Yes, tango is “more difficult” for the leaders than for the followers, at first. But the journey of the follower dancer is paved with its own hardships: the following technique is precise and requires a long training. Here are the three main skills a follower will have to develop throughout her/his tango journey.
It’s the first thing a follower needs to focus on. If she is not able to keep her own axis during the turning figures (ochos, giros…), or is not light while walking, she will soon run out of partners: It is incredibly difficult for a leader to compensate for his partner’s lack of axis – not to mention painful. Axis is also important for the follower to find the joy of decorating freely, and thus express herself musically.

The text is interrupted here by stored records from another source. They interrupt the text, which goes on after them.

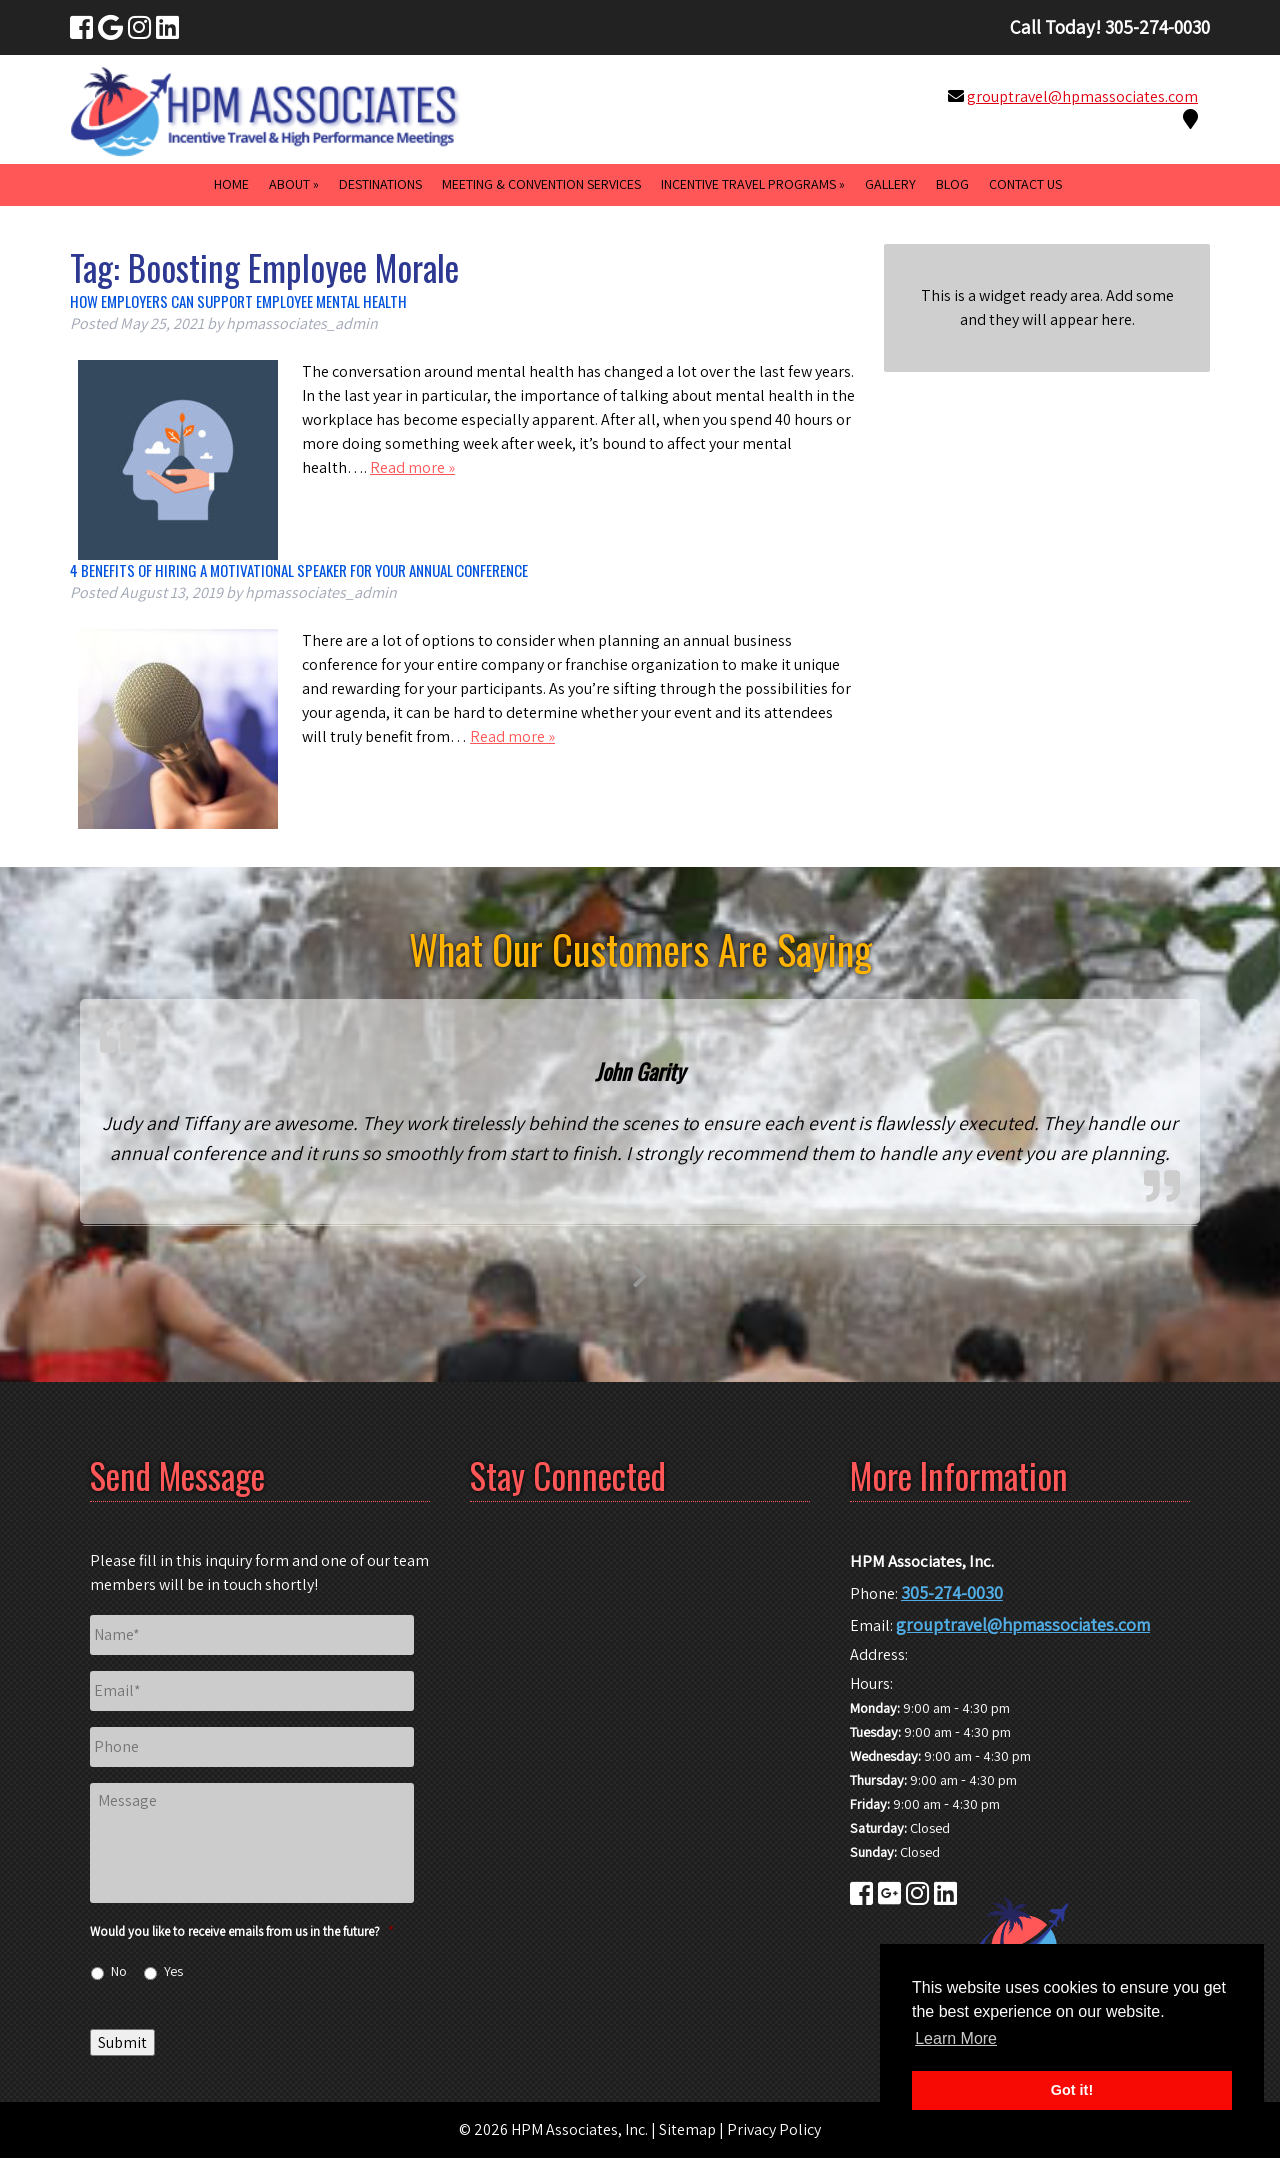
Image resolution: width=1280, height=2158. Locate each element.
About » (294, 184)
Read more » (412, 467)
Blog (952, 184)
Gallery (890, 184)
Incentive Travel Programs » (753, 184)
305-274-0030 (952, 1592)
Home (231, 184)
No (119, 1971)
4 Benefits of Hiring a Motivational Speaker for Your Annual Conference (299, 570)
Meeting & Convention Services (541, 184)
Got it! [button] (1072, 2090)
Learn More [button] (956, 2038)
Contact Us (1025, 184)
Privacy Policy (774, 2129)
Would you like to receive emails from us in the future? (241, 1932)
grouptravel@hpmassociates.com (1082, 96)
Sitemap (687, 2129)
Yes (173, 1971)
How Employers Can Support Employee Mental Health (238, 301)
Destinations (380, 184)
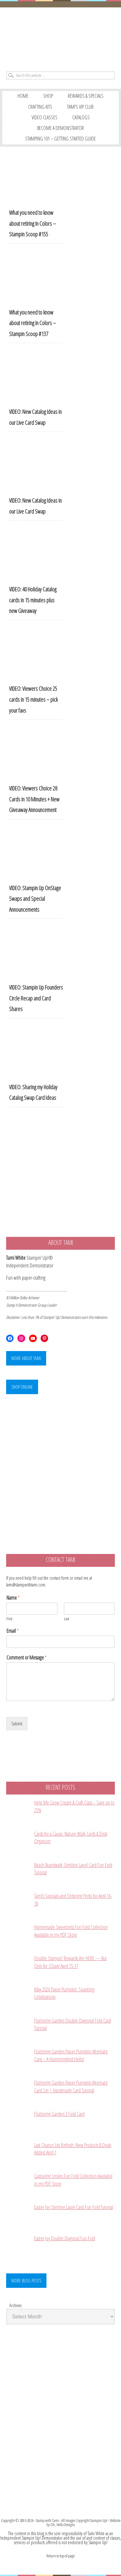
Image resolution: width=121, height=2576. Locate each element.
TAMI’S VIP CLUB (80, 106)
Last (66, 1618)
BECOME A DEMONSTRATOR (60, 128)
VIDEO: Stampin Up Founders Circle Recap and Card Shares (36, 998)
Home (22, 95)
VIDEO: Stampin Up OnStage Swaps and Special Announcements (35, 898)
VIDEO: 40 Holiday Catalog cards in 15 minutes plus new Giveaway (32, 600)
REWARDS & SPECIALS (86, 95)
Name (13, 1597)
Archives (15, 2305)
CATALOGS (81, 117)
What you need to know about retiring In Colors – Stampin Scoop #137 (32, 323)
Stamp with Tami (47, 2520)
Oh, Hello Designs (62, 2524)
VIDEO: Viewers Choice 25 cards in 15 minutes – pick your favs (33, 699)
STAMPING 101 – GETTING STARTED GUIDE (60, 138)
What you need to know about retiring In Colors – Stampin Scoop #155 (32, 223)
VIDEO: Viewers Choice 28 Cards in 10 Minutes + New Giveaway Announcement (34, 799)
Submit (16, 1724)
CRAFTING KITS (40, 106)
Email (12, 1631)
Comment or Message (26, 1657)
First (9, 1618)
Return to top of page (60, 2556)
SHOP (48, 95)
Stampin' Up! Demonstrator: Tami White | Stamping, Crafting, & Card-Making (60, 37)
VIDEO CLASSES (44, 117)
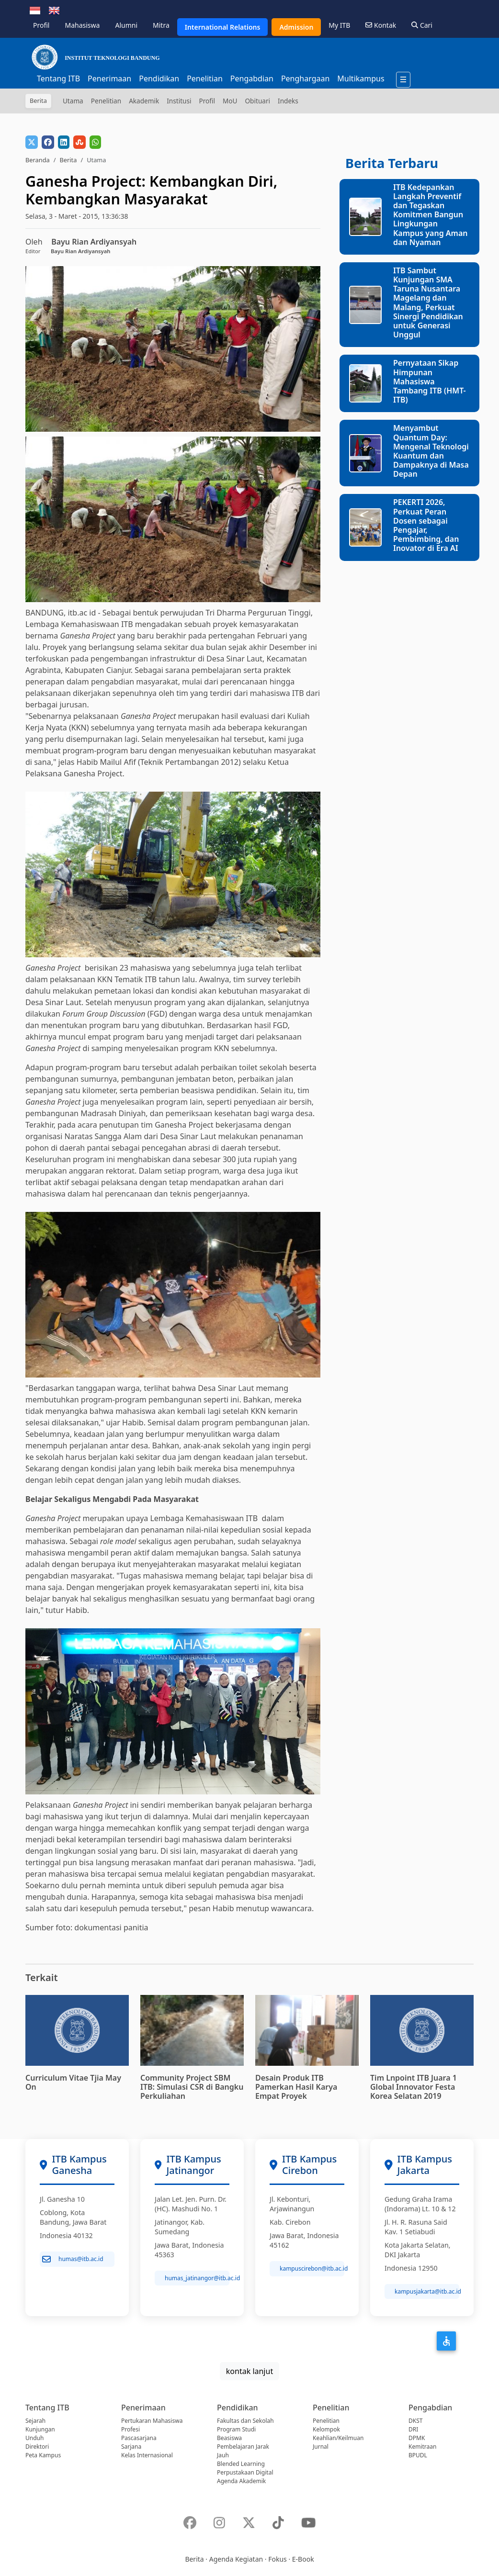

After a few years of dancing, the follower is often invited by more experienced dancers, who suddenly take her to the next league: where tango is all about freedom and pushing boundaries. Then, she is led steps that she doesn’t know, invented on the moment by her partner. That’s when extreme precision in her following becomes crucial, in terms of size and dynamics of steps, musicality, pausing…
That’s the Holy Grail of following: knowing how to completely follow while still being present and expressing yourself in the embrace. There’s no presence without Axis and Precision, but it goes beyond those two skills. Look at Virginia Pandolfi, for example, or Jimena Hoeffner. There is so much personality in their dancing that they are recognizable among thousands. Developing this skill is why I personally love being a follower.
It’s interesting how what is considered ‘the easy role’ is full of exciting challenges!